GPT-4 vision image analysis in Home Assistant

valentinfrlch · June 14, 2024, 1:12pm

For now you can take a look at these examples:

These can be triggered when a person is detected by frigate for example.
The next release will include support for image entities for better support for frigate.

valentinfrlch · June 17, 2024, 2:38pm

For all the frigate users:
v0.3.8 has just been released which now supports entities of the image domain. If you have the frigate integration installed and have object recognition enabled, frigate will provide such image entities for every camera and every object type.

You can even use this new image_entity input together with the existing image_file to submit multiple images from both frigate and the file system in one call.

This could be useful if you want to add a reference photo vs how it looks right now.

Cheers!
-valentin

CircuitSetup · June 22, 2024, 5:29pm

Awesome work with this integration! Thanks for making it! I have it responding to what is currently happening around the house via snapshots, and it gives a very accurate descriptions

Any ideas on getting this to work with Unifi cameras and Extended-OpenAI-Conversation, to look at specific camera past motion events, so I can ask things like “when was the last time someone was in the back yard with a blue shirt on?” or “was there a white car in the driveway, if so, what time?” ?

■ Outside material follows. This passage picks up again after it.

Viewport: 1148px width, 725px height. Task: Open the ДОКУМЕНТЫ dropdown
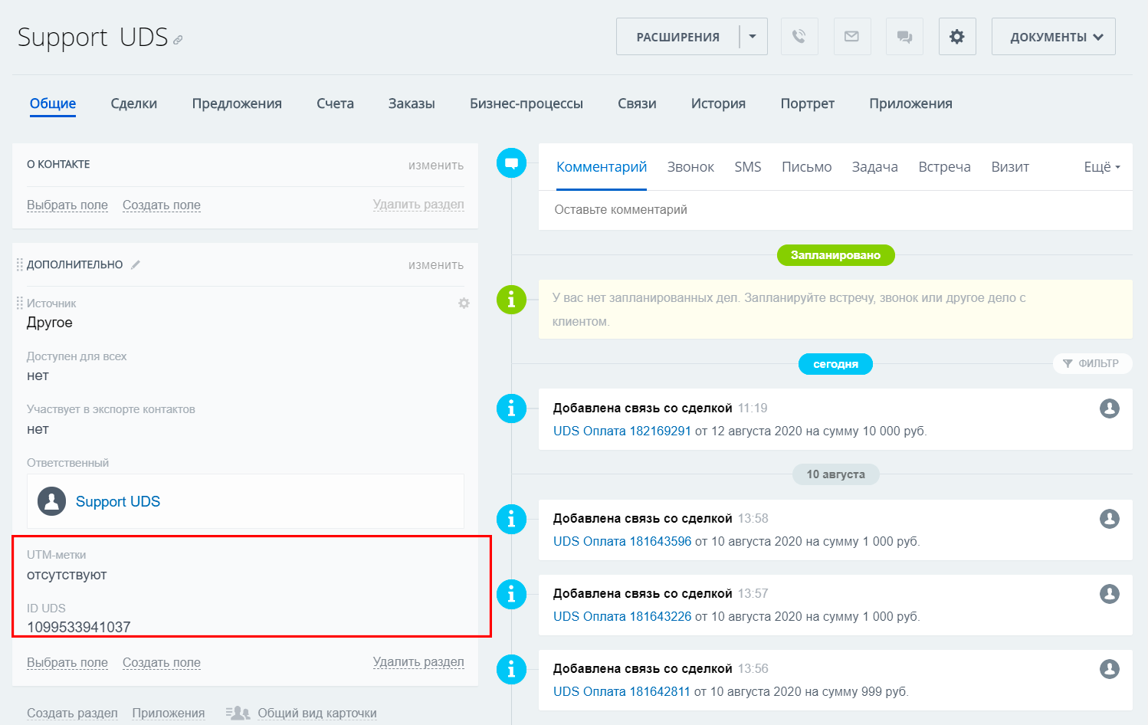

I’m sure it would cut down on the processing time if things like car, animal, and person detections from those specific cameras could be processed vs all detections from all cameras, over x amount of time.

jackpea · June 22, 2024, 7:27pm

@WouterN Thanks very much for sharing the doorbell prompt, seems to work perfectly!

valentinfrlch · June 23, 2024, 6:52am

This is not currently possible as it requires sending the filename with the request. But I will add an option for that in the next release.

Some prerequisites

Object recognition: This is not a must, but it will work much better with
Snapshots folder: I propose folder structure as described below:
This is to reduce the amount of images that need to be analyzed. If the LLM finds you want to know about a ‘white car’, it will only look at images in the car folder.

- snapshots
	- person
		- 2024-06-22-07:42.jpg
		- ...
	- car
		- ...
	- package
	- bicycle
	- ...

There should folder in snapshots with the exact name of the objects your integration can detect.

You then need two automations:

One that is triggered whenever there is an object detection and saves the snapshot in the corresponding folder.
To avoid these folders from getting too large use Delete Files Home Assistant or a similar integration to delete old files.

Making a request

To make a request, your spec should have two inputs: object, prompt.
To get the folder contents you could use the built-in folder sensor:

sensor:
  - platform: folder
    folder: "/config/snapshots/"

With the following template you can get the contents of your snapshots folder:

{%- set folders = namespace(value=[]) %}
{%- for folder in state_attr("sensor.snapshots", "file_list") | sort %}
    {%- set folders.value = folders.value + [folder] %}
{%- endfor %}

Then you send all files in the object folder.
The include file_name option is needed because even if you have timestamps on your snapshots, LLMs are too susceptible to halluzination.

I hope this helpful. If you do end up writing the spec, please share it as I think this is a very interesting use case.
And if you need help, feel free to reach out.

CircuitSetup · June 23, 2024, 2:35pm

Thanks for the detailed reply!

I’m trying to figure out if I can get recognition images from the NVR that are already categorized. It does this on the Unifi end somehow, at least for people, cars, animals and packages (and just movement).